● Reading text:

---*---

Ever thought of getting up at 3 in the morning to drive 50 miles to a pub to watch the live footy from 14,000 miles away? Our Down Under correspondent gives you the lowdown on the good and the bad of footy in Australia.

Weekend before last saw the Grand Final of the inaugural season of the Hyundai A-league and it’s been a ripper as they say in these parts.

At least that’s the general consensus, as the Grand Final was played in front of a capacity crowd of 42,000 at Aussie Stadium (no, really - Aussie stadium, it’s not a nickname) and Dwight Yorke’s Sydney FC duly justified their billing as pre-season favourites by squeaking past the Central Coast Mariners 1-0. The game itself was like few cup finals I’ve seen – played at a blistering pace in blistering heat with excellent passing and appalling finishing, which, in fact, is how every single game in this league has been played actually.

A little background; soccer in Australia was in a real mess - corrupt officials, bankrupt clubs and ethnic violence which bore a more than passing resemblance to the recent Balkan wars, with Greece thrown in for a bit of variety. Soccer was a game played by Wogs (that means Greek or Italian here in this still very racist society), Sheila’s and Poofters. Indeed, that was the title of the definitive work on Australian soccer by the definitive man of Australian soccer, Johnny Warren. Warren captained Australia to world cup glory in 1974 and then became an administrator and general revolutionary. He died in November 2004 and shortly afterwards soccer became football and everything changed. And that was very much his legacy. It was only a few years ago that team names like Sydney Olympic, Melbourne Croatia, Sydney Croatia and South Melbourne Hellas were commonplace until such overt racial links in a team’s name were outlawed.

The A-League, like the J-League (Japan) and the K-League (South Korea) is very much an artificial construct. 8 franchises have replaced the 18 clubs of the former NSL. 4 of those franchises have a connection to older NSL clubs in an MK Dons sort of way, but essentially the league kicked off in August with 8 new clubs and no pyramid beneath it. Why no pyramid? Because the A-league is played in the Australian Summer (hot Christmases, chuck another prawn on the Barbie and all that) whilst grass roots football, is, sensibly enough, played in winter. Bizarre I agree - it’s bizarre that any sport is played in summer here as even cricket could easily be a winter game – but it seems to have worked.

Big(ish) names included Yorke, who sauntered through midfield trying to slow the game down but usually just lost possession, whilst doing enough to kid almost everyone that he is worth his ‘marquee’ player’s salary. A cap is in force, presumably in a misguided attempt to create a level playing field, and each club can have one ‘marquee’ player to whom they may bestow unlimited riches. For the most part that constitutes a didgeridoo and all the kangaroo steaks they can eat, but for shagger Yorke it’s probably around $250,000p.a or a tenth of what he was on in England, and a quarter of what he was offered in Qatar.

---*---

● Aim: Reproduce the part of the A-League article starting with "Big(ish) names included" and going on through "offered in Qatar.", word for word.

● Data excerpt:
---*---

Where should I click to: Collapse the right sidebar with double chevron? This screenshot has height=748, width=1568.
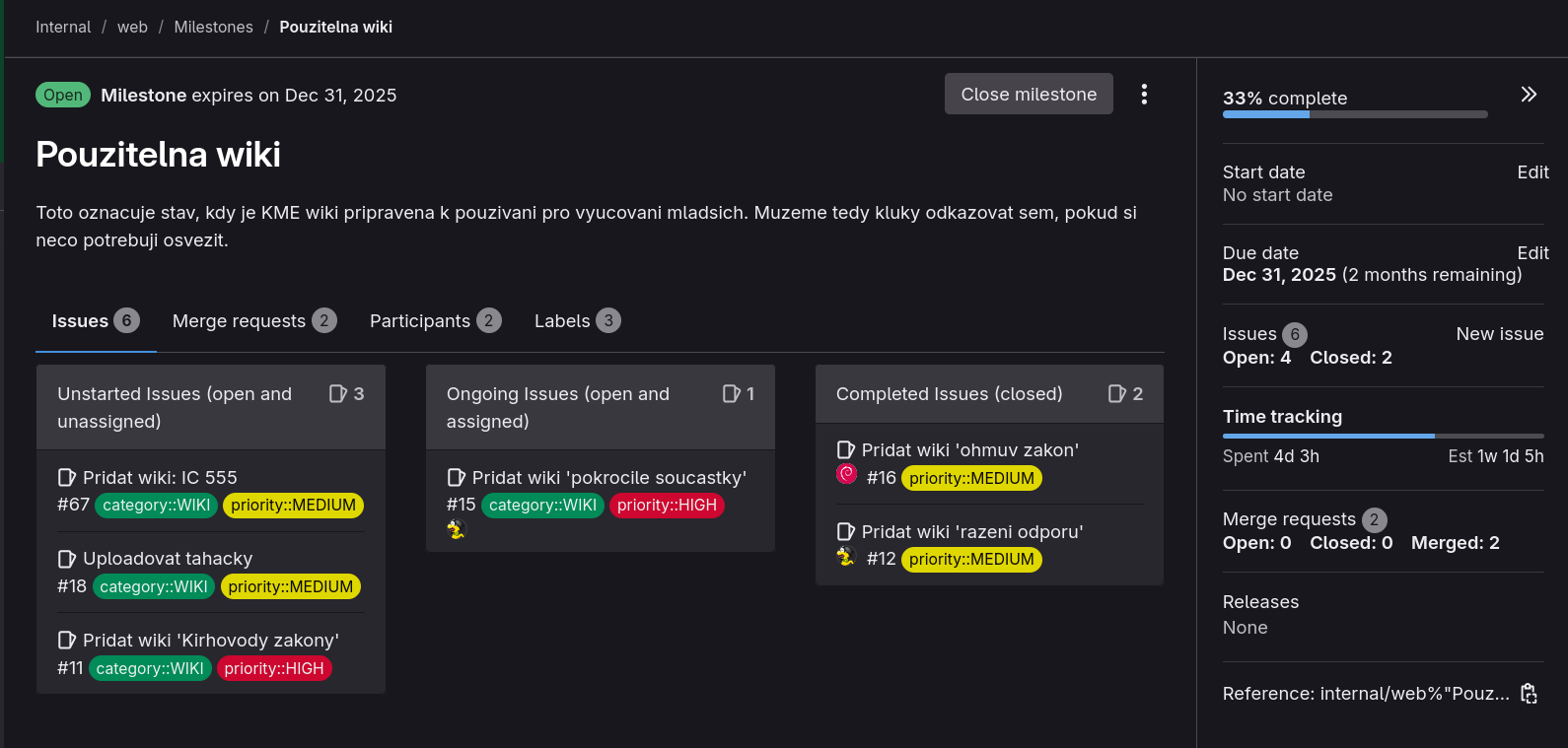pos(1529,95)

---*---

● Exercise solution:
Big(ish) names included Yorke, who sauntered through midfield trying to slow the game down but usually just lost possession, whilst doing enough to kid almost everyone that he is worth his ‘marquee’ player’s salary. A cap is in force, presumably in a misguided attempt to create a level playing field, and each club can have one ‘marquee’ player to whom they may bestow unlimited riches. For the most part that constitutes a didgeridoo and all the kangaroo steaks they can eat, but for shagger Yorke it’s probably around $250,000p.a or a tenth of what he was on in England, and a quarter of what he was offered in Qatar.